PROBLEM: Before copying, find the line below that contains "Given: Enable the 使用SSL连接 checkbox"; then return it and all later lines exactly, up to and including the final line, with no pictures.

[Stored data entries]
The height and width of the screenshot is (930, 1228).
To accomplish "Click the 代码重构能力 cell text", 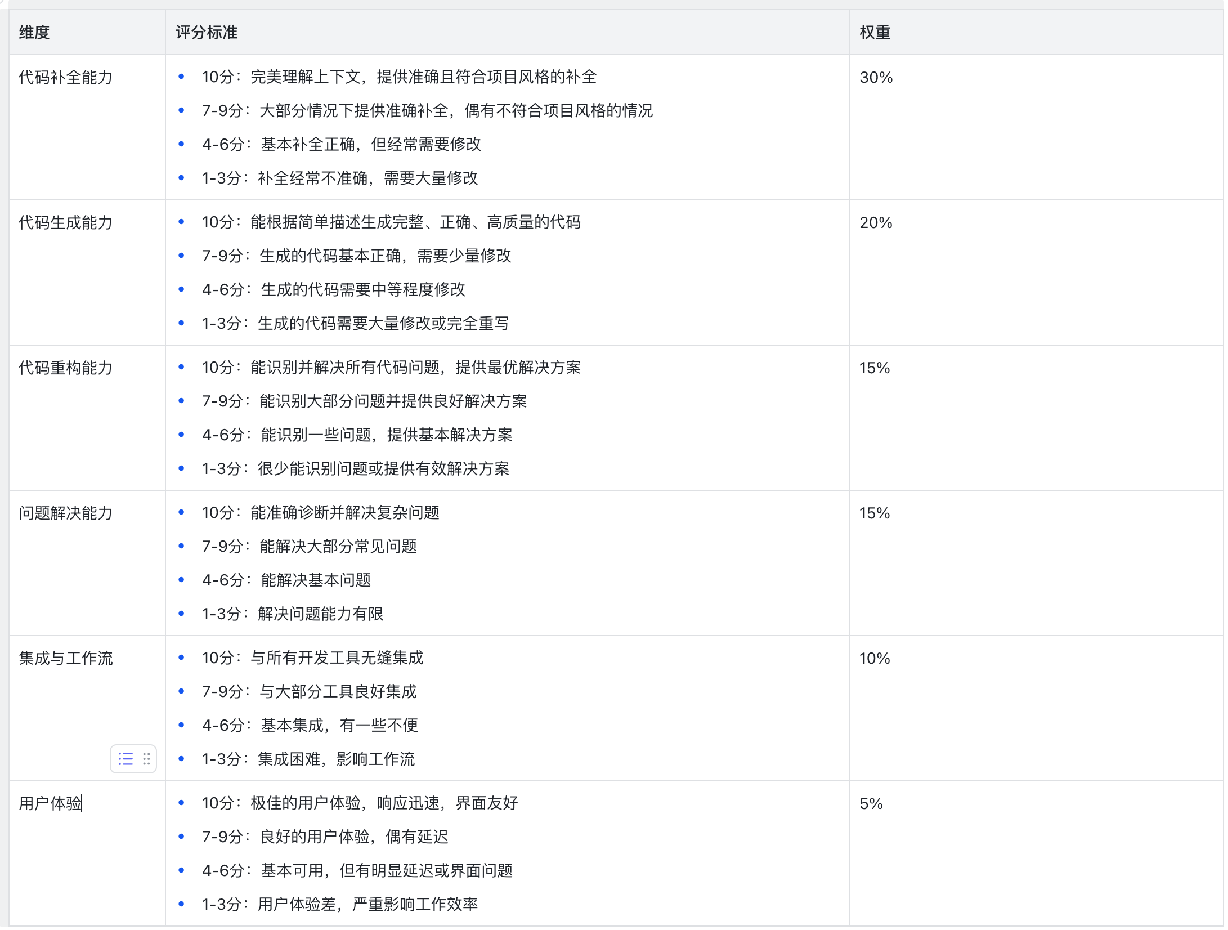I will (66, 368).
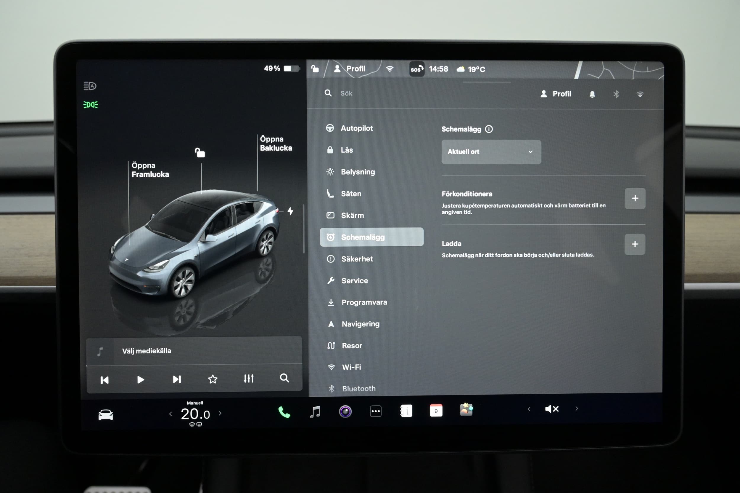Viewport: 740px width, 493px height.
Task: Increase temperature with right chevron
Action: click(220, 413)
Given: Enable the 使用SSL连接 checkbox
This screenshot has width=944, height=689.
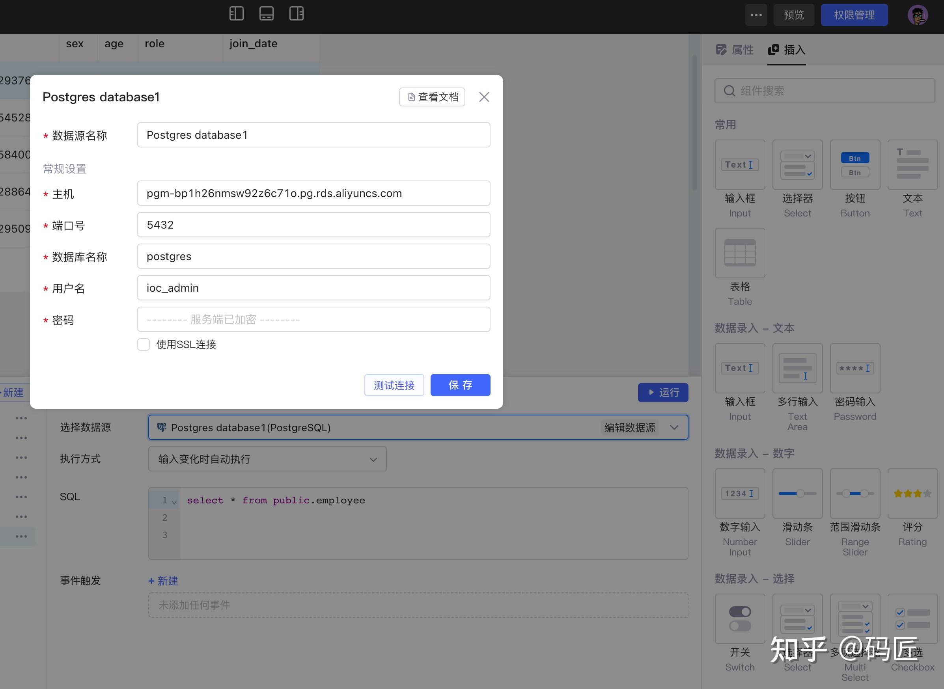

FINISHED EXERCISE:
Given: Enable the 使用SSL连接 checkbox
This screenshot has width=944, height=689.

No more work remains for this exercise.